There’s evidence to suggest that Bing likes backlinks, but it likes them in a different way to Google. Let us explain.
Results show that Bing likes websites to have backlinks to prove its authority, just like Google does, but where this differs is that Bing seems to prefer websites that have quality backlinks from specific sources, especially containing the keyword in the anchor text.
Bing is more focused on quality as it prefers your links to come from do-follow sources that use an exact match or at least your keyword in the anchor text, whereas Google is less fussy and just likes to see quality backlinks.

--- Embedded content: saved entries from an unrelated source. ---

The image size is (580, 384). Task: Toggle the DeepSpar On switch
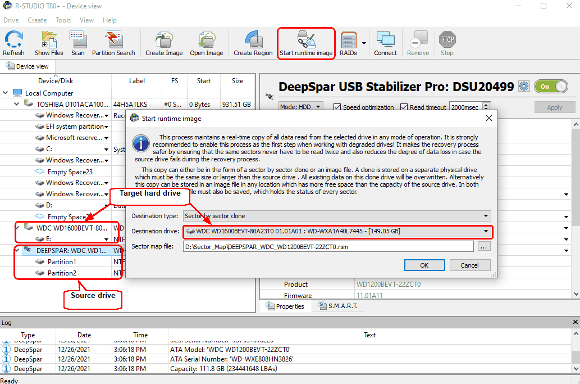click(551, 87)
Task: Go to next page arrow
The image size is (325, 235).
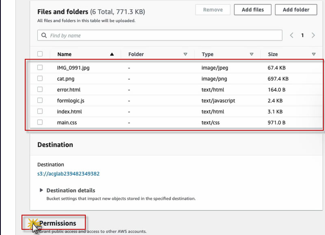Action: pyautogui.click(x=313, y=35)
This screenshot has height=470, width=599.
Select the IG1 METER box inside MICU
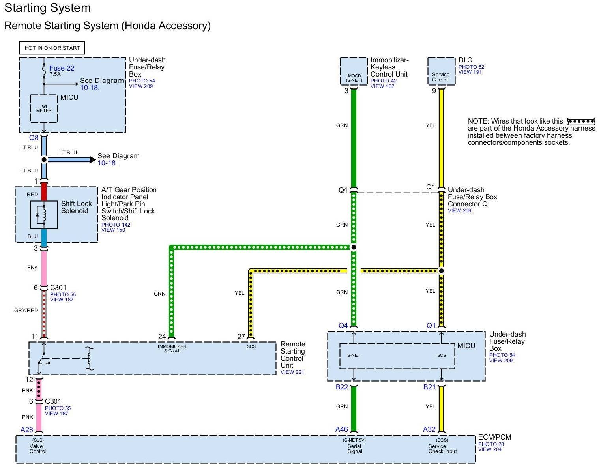tap(44, 109)
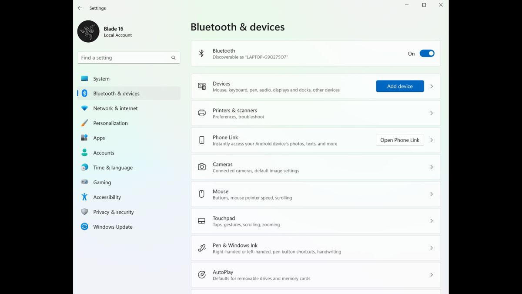Click the Bluetooth icon next to Discoverable text
The image size is (522, 294).
pyautogui.click(x=201, y=53)
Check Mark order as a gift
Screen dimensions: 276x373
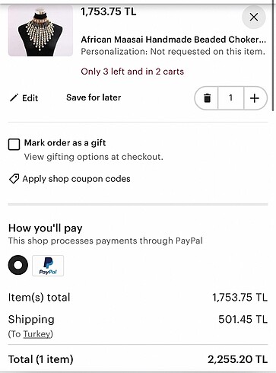[14, 145]
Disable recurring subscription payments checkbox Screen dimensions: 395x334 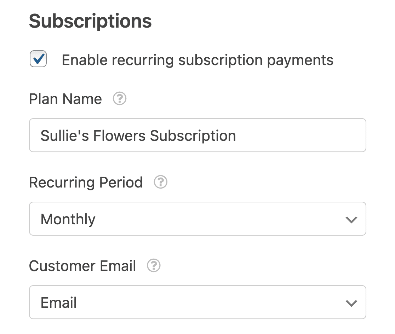tap(38, 59)
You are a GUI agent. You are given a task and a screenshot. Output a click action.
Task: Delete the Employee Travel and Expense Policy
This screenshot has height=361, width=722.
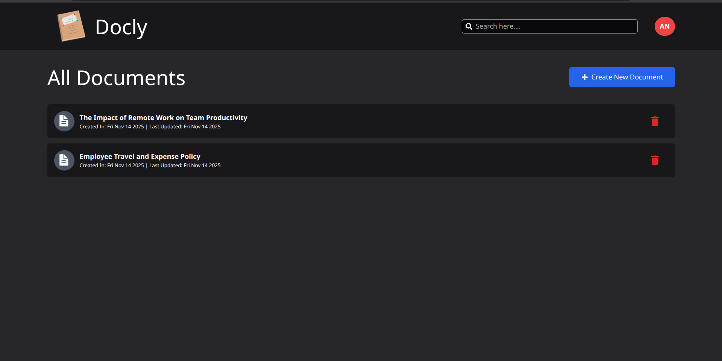[x=655, y=160]
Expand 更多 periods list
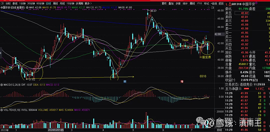 click(88, 3)
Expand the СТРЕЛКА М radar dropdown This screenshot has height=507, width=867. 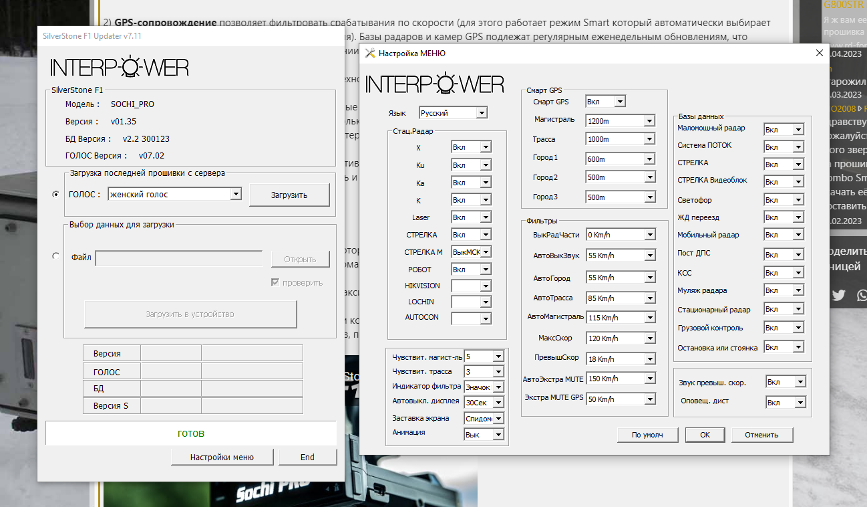[x=485, y=252]
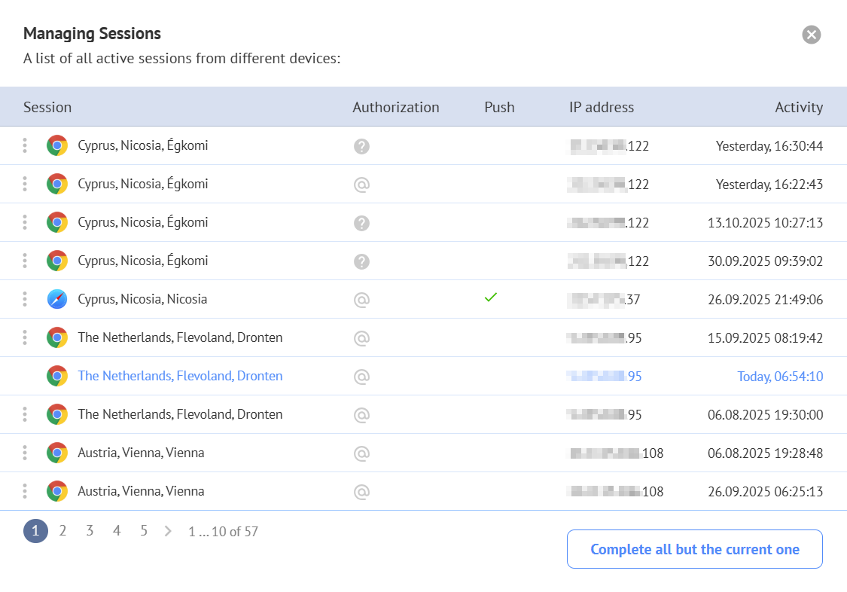Click Chrome icon of 15.09.2025 Dronten session
Screen dimensions: 847x592
[57, 337]
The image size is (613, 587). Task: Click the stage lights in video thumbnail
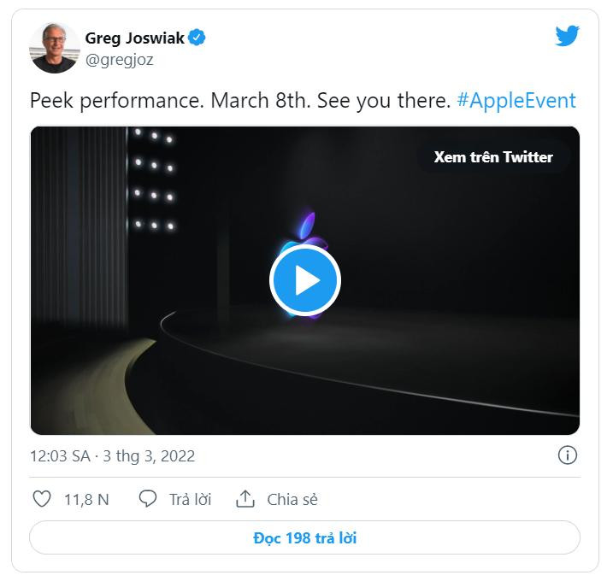point(154,179)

Both Bing and Google will favor backlinks from higher domain rank and authority websites. This means that if you can get backlinks from leaders in your field, or from authority websites like a .gov one, your results will reflect this.
Appearance and UX
Is your website easy to use? If so, that’s good, as it’s winning you brownie points with your users, with Google, as well as with Bing. Now, is your website attractive? That’s a more difficult question and one that Bing wants you to answer with a resounding YES.
Bing has put a lot of focus in recent years on websites being aesthetically pleasing but highly functional for the user. While Google has shied away from caring too much about what the website looks like as long as it’s easy to use, Bing wants the content to be engaging and multimedia-rich.

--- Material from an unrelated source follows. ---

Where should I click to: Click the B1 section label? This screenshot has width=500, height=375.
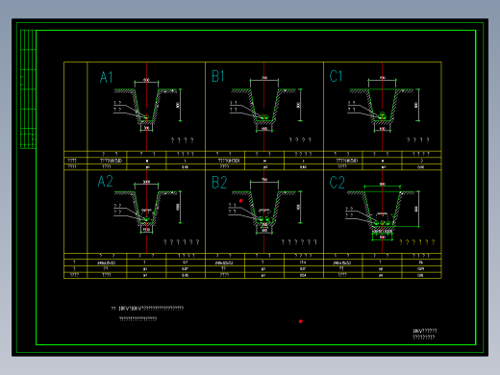tap(218, 76)
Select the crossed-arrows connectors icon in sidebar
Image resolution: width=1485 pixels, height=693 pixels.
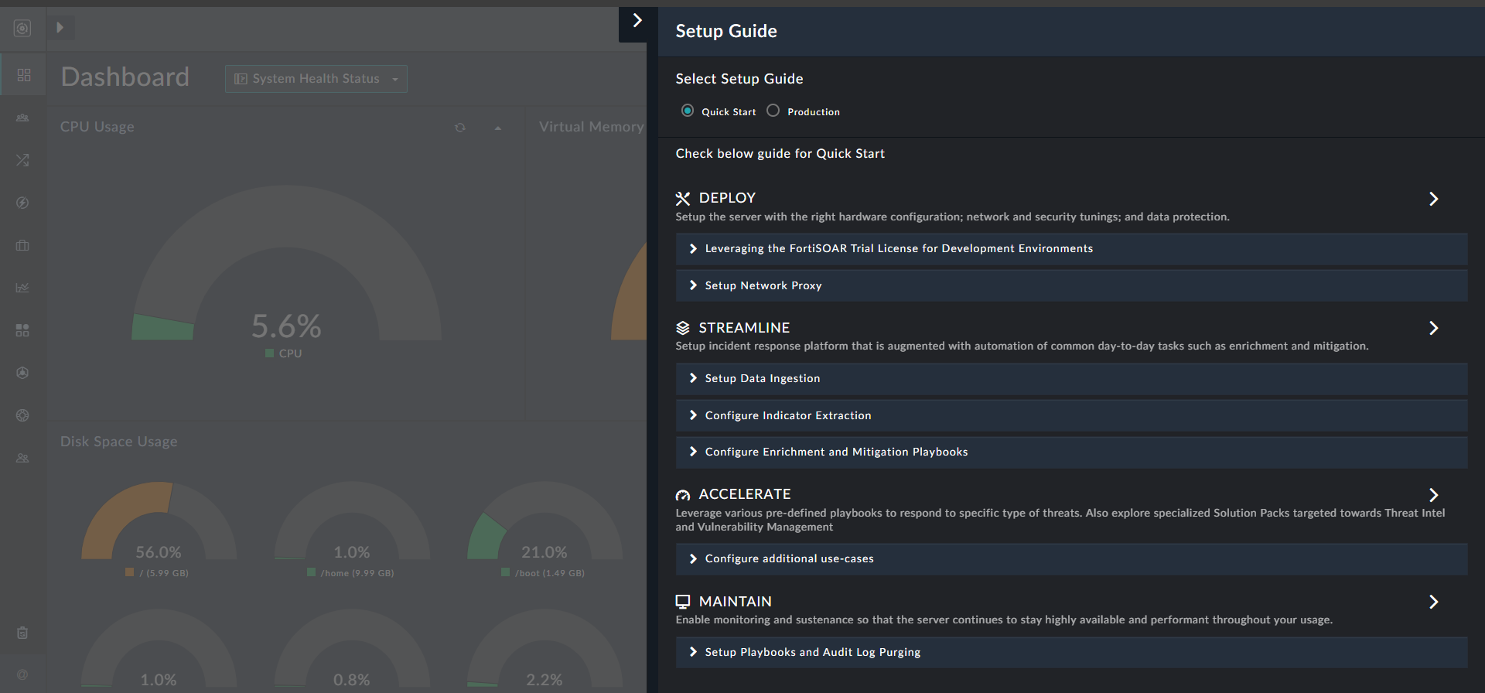pos(22,160)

You can improve the formatting of your content quite easily by adding the appropriate tags to your text (bold, H1, H2, etc.) and by using relevant images in your content. Here’s the catch, though: not just “any” image will go. Google has become very clever over the last few years and is able to tell if you’re using lots of stock images (this is even worse if it’s free ones from the likes of Pexels and Pixabay). While Bing doesn’t mind so much, as long as you have some unique images, Google would prefer it if you used bespoke images that you owned all the rights to.
What to do? The easiest option is to go out and take your own photos as much as possible. Blog article photos don’t have to be the world’s most amazing photography, but the more images you can get that are individual to your site, the better your ranking will be on both Bing and Google.
There’s no set ratio for images, but generally, at least once every 500 words is about right, and don’t forget to fill the description and the alt tags too as this will definitely improve your SEO analyzer with Bing.
Let’s just get this out there: Social media is a vital Bing search ranking tool. Bing LOVES social media. In fact, Bing loves social media so much that it ranks social referral traffic as the second most important factor alongside backlinks.
That’s important, right?!
Social media traffic can be very fickle, but the best way to build your traffic is to use ads, or, if you’re not ready to jump in and spend a fortune on ads, get involved in some of the groups in your niche and share your content.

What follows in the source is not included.